Grondsteen
Jesaja 28:16
„Daarom, alzo zegt de Heere Heere: Zie, Ik leg een Grondsteen in Sion, een beproefde Steen, een kostelijke Hoeksteen, die wel vast gegrondvest is; wie gelooft, die zal niet haasten.”
„Zie, Ik leg of Ik fundeer een grondsteen in Sion.” Zo wordt hier gesproken van een grondsteen, een hoeksteen, die gefundeerd en gelegd wordt. Hier moet men denken aan een gebouw dat op die grondsteen wordt opgetrokken. Zo komt Sion in het boek Openbaring voor als de kerk en de gemeente des Heeren, gebouwd op de grondsteen Jezus Christus; want alleen Jezus Christus is de steen die hier bedoeld wordt, wat wij uit de Schriften van het Nieuwe Verbond gemakkelijk bewijzen kunnen. Wij lezen immers in de brief van Paulus aan de Romeinen: „Gelijk geschreven is: Zie, Ik leg in Sion een Steen des aanstoots en een Rots der ergernis” (Romeinen 9:33).
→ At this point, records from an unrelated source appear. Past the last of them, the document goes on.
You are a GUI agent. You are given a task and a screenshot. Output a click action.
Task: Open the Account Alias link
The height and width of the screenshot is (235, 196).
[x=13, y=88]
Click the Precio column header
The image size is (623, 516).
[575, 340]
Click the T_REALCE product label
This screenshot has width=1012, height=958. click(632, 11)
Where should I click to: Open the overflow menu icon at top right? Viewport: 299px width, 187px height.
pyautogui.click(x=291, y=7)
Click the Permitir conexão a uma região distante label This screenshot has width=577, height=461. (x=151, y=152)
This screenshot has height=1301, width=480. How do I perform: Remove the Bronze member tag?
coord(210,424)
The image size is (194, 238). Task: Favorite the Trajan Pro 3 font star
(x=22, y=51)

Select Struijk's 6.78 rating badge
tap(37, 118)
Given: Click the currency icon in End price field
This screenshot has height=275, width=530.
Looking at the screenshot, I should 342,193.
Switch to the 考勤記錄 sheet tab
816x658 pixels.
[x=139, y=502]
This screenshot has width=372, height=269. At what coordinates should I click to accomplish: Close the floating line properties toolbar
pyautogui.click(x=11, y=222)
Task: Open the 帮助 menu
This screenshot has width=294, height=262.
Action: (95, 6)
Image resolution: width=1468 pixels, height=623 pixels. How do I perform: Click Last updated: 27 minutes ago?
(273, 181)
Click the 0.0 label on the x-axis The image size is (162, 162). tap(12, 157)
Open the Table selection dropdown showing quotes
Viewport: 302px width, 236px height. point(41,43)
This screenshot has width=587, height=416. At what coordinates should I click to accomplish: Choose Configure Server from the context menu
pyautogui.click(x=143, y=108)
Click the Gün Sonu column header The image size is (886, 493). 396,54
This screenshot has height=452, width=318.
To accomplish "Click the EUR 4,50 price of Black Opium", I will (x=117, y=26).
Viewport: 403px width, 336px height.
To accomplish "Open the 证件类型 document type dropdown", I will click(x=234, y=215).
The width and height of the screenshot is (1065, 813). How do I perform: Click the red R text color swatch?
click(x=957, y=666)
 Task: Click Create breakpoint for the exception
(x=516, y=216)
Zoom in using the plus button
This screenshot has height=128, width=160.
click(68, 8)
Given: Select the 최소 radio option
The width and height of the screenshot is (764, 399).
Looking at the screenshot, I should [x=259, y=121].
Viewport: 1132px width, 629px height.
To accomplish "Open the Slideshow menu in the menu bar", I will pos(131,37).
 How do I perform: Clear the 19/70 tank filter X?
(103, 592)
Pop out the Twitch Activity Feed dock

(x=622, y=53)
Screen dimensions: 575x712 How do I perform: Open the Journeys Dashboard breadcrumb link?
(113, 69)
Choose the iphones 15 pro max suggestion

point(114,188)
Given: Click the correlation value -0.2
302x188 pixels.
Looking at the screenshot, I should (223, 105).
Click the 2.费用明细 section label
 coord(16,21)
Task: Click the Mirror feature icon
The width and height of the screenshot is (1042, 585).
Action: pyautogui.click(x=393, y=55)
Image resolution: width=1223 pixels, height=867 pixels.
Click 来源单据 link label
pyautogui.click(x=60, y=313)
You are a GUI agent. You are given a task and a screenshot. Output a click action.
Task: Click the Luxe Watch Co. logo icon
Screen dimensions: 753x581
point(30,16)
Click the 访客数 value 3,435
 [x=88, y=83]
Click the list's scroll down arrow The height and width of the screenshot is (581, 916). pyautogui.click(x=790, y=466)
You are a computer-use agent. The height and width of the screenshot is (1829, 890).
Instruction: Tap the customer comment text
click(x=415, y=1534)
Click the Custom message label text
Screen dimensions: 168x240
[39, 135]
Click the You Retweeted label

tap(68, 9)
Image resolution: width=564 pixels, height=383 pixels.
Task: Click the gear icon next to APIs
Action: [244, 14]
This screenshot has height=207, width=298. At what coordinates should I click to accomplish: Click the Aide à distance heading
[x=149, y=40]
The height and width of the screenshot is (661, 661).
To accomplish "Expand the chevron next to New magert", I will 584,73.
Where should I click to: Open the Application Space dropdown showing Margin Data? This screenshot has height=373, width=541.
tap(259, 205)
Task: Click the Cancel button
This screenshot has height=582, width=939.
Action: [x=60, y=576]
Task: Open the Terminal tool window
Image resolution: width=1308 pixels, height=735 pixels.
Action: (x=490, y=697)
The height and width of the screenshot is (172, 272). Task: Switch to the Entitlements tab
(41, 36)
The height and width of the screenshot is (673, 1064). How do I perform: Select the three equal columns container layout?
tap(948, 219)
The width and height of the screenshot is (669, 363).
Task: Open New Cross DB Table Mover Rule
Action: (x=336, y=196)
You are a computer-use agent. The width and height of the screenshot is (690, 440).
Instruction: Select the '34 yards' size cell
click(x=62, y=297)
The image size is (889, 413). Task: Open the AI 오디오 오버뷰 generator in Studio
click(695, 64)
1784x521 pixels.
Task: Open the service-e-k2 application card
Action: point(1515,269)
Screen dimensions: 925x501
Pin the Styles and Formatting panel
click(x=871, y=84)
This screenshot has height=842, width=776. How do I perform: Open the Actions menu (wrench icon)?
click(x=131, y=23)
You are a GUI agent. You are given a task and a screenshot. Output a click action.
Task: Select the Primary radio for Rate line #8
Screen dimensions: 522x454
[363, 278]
En in de brief van Petrus staat: „Zie, Ik leg in Sion een uiterste Hoeksteen, Die uitverkoren en dierbaar is, en Die in Hem gelooft, zal niet beschaamd worden” (1 Petrus 2:6). En op een andere plaats bij de profeet Jesaja: „Dan zal Hij ulieden tot een Heiligdom zijn, maar tot een Steen des aanstoots en tot een Rotssteen der struikelingen de twee huizen Israëls” (Jesaja 8:14). En in Psalm 118:22 lezen we: „De steen die de bouwlieden verworpen hadden, is tot een hoofd des hoeks geworden.” Die woorden past Jezus Christus toe op Zichzelf, en de apostel Petrus, in zijn aanspraak tot de overheden van het volk, op zijn Heere toe.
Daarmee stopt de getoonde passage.